Skip to main content



Ultrasound Detection of Heterogeneous Accumulated Strain within 3D Printed Patient Specific Abdominal Aortic Aneurysms

Objective: In vivo material properties (i.e. stiffness) of abdominal aortic aneurysms (AAA) determined by strain across the cardiac cycle typically requires custom imaging techniques not readily available in the clinical setting. Even fewer imaging techniques have been able to detect heterogeneous material properties within the circumferentially oriented aorta.  Our lab is conducting a validation of our novel ultrasound (US) based accumulated strain algorithm using 3D printed idealized and patient specific AAA tissue mimicking phantoms with heterogeneous material properties under simulated clinic imaging conditions. Our work will be presented at the 2016 Annual Society of Vascular Surgery Meeting in National Harbor, Maryland.
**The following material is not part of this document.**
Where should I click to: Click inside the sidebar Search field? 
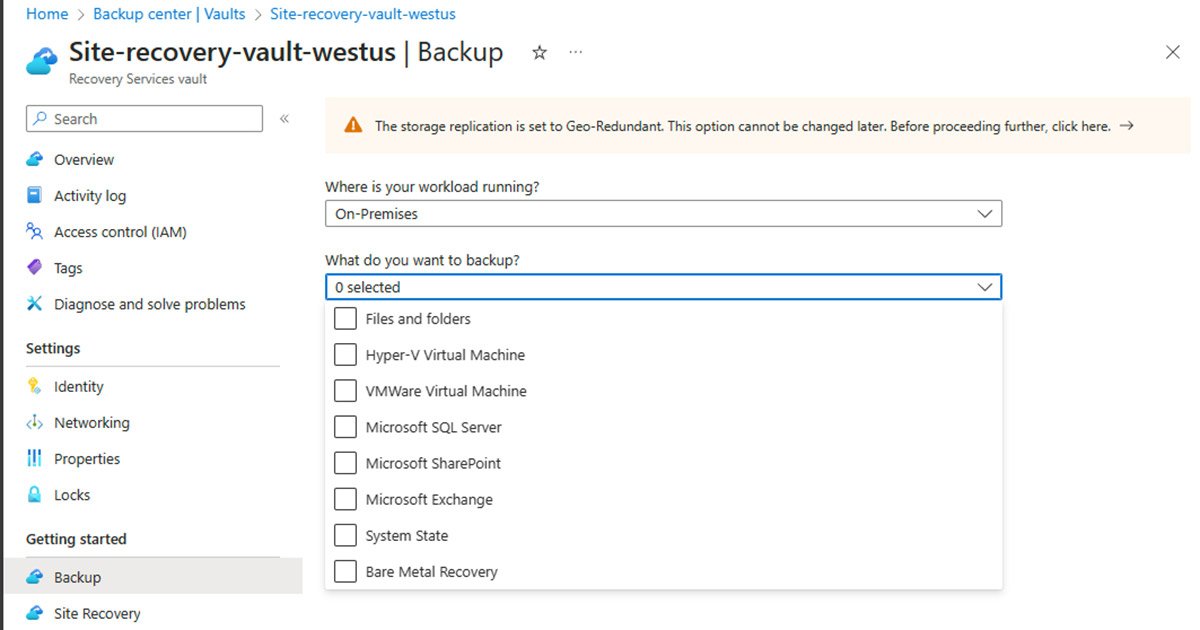click(x=143, y=118)
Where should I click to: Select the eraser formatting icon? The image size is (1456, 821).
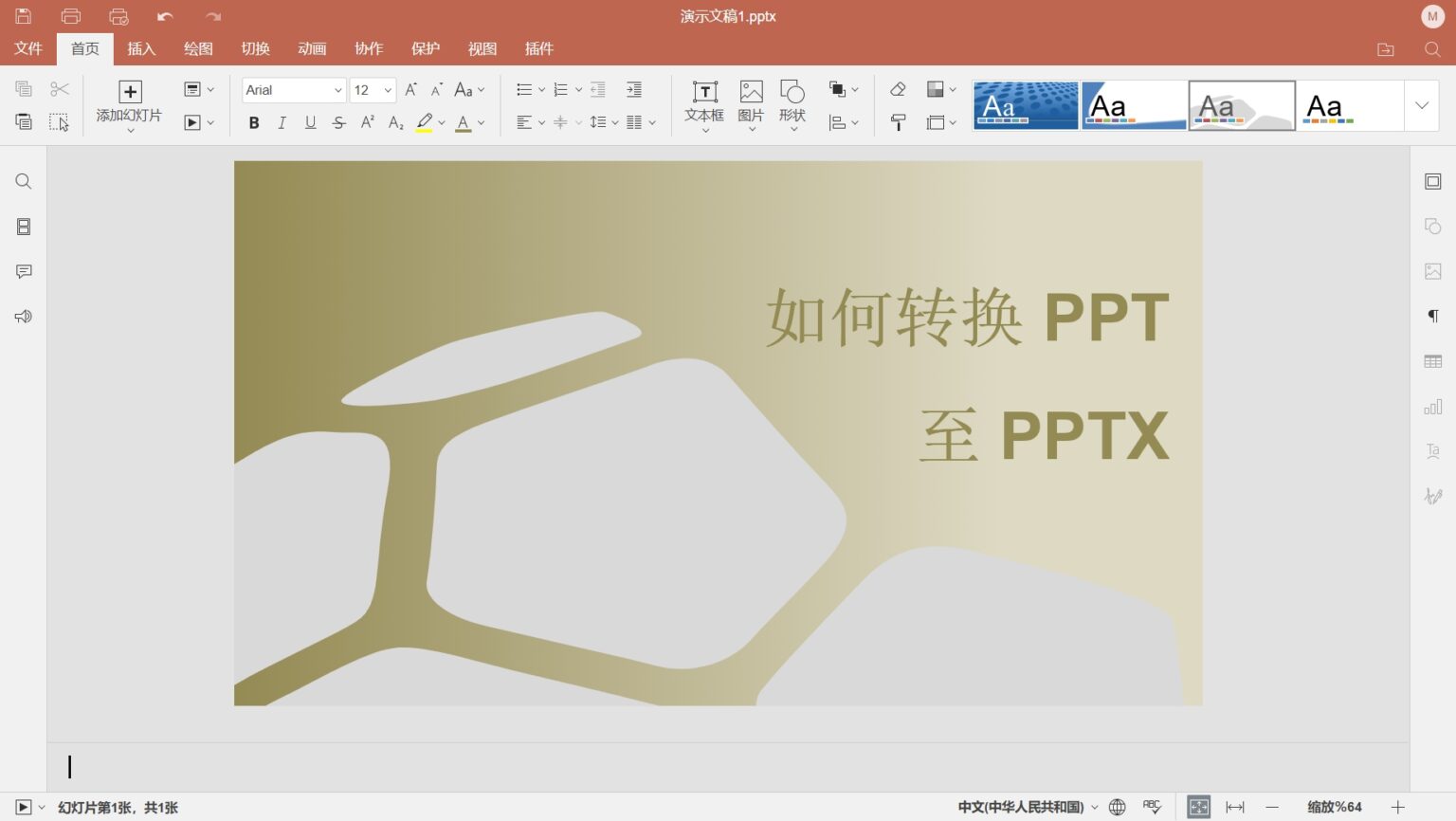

3d printing patient images

Clinical Study: Pressure Normalized Mean Principle Wall Strain

Objective: Aneurysmal growth is considered part of the natural history of abdominal aortic aneurysmal (AAA) disease but no screening metric exist that can predict future growth and rupture. We are currently enrolling patient with small AAA in a clinic trail to determine of pressure normalized mean principle strain can be used to predict aneurysmal growth. To date we have enrolled over 100 patients. Our primarily data was presented at the 2016 Society for Clinical Vascular Surgery Conference in Las Vegas, Nevada.

clinical study

Viscoelastic Mechanical Measurements of Human Aortic Tissue

Objective: Individualized patient rupture risk for abdominal aortic aneurysms AAA remains elusive, due to a limited understanding of the biomechanical events that trigger aneurysm growth and eventually aortic wall failure. Pervious work has described some of the static mechanical properties of aortic tissue but importantly there has been a paucity of data describing how physiologic pulsatile hemodynamic energy is stored (E') and released from the aortic wall (E''). We are currently enrolling patient in a clinic trail looking at the viscoelastic material properties of normal and aneurysmal tissue. Our preliminary work will be presented at the 2016 Vascular Research Initiatives Conference and Arteriosclerosis, Thrombosis, and Vascular Biology conferences in Nashville, Tennessee.